Assigned task: Begin at the line holding "The width and" and set down exactly each line through the last one below, omitting pictures. Include nothing else.

Data items:
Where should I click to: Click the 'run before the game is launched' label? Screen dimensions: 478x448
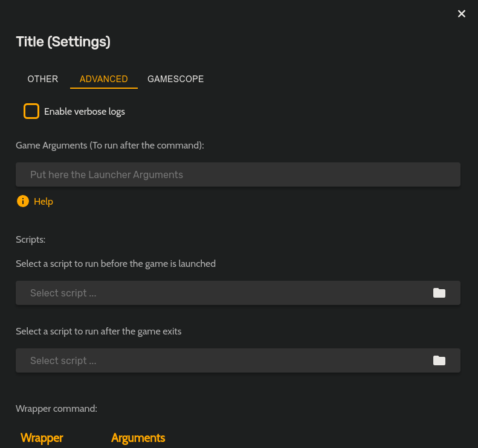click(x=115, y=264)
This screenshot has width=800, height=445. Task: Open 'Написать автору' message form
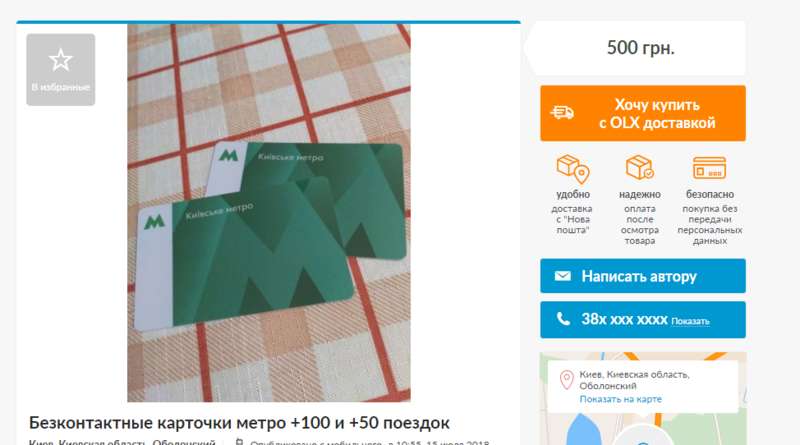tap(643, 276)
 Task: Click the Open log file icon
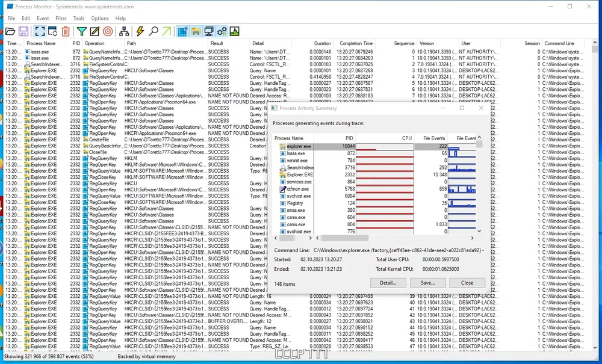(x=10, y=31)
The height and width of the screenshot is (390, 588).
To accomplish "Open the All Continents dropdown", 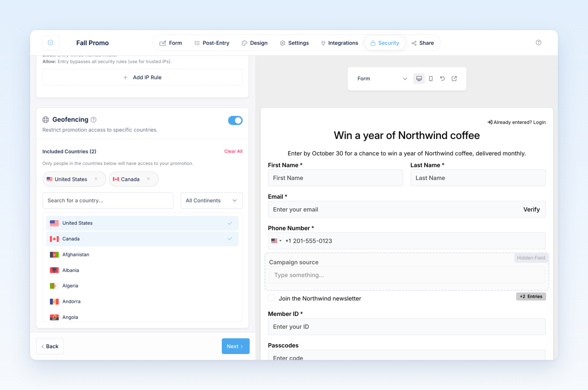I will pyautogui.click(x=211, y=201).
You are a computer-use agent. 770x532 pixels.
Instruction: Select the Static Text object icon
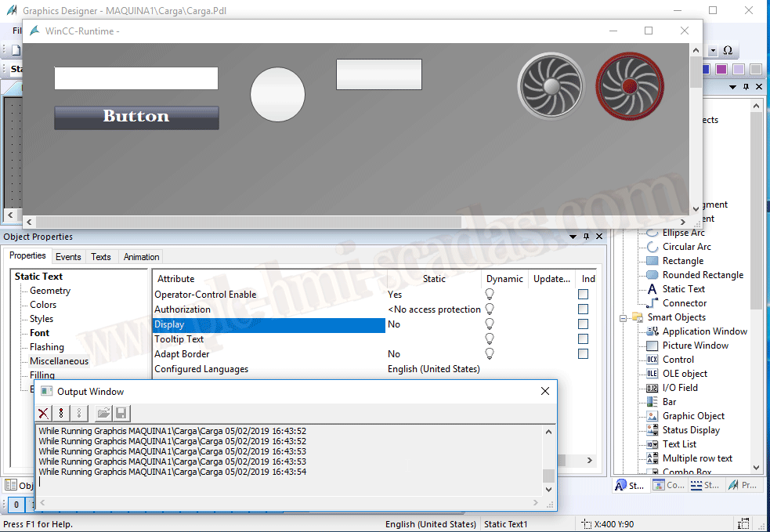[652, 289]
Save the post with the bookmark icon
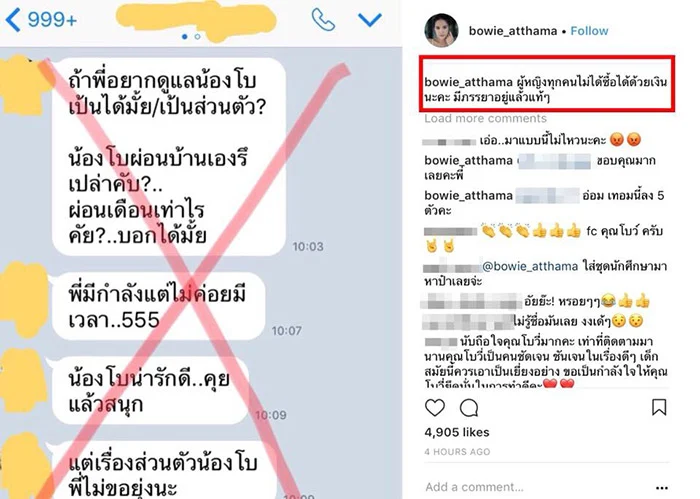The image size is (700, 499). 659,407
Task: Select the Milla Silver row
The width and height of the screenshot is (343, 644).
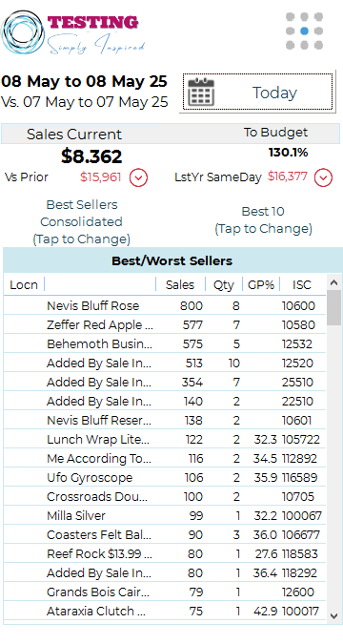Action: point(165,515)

Response to this task:
The width and height of the screenshot is (343, 644).
Action: point(165,515)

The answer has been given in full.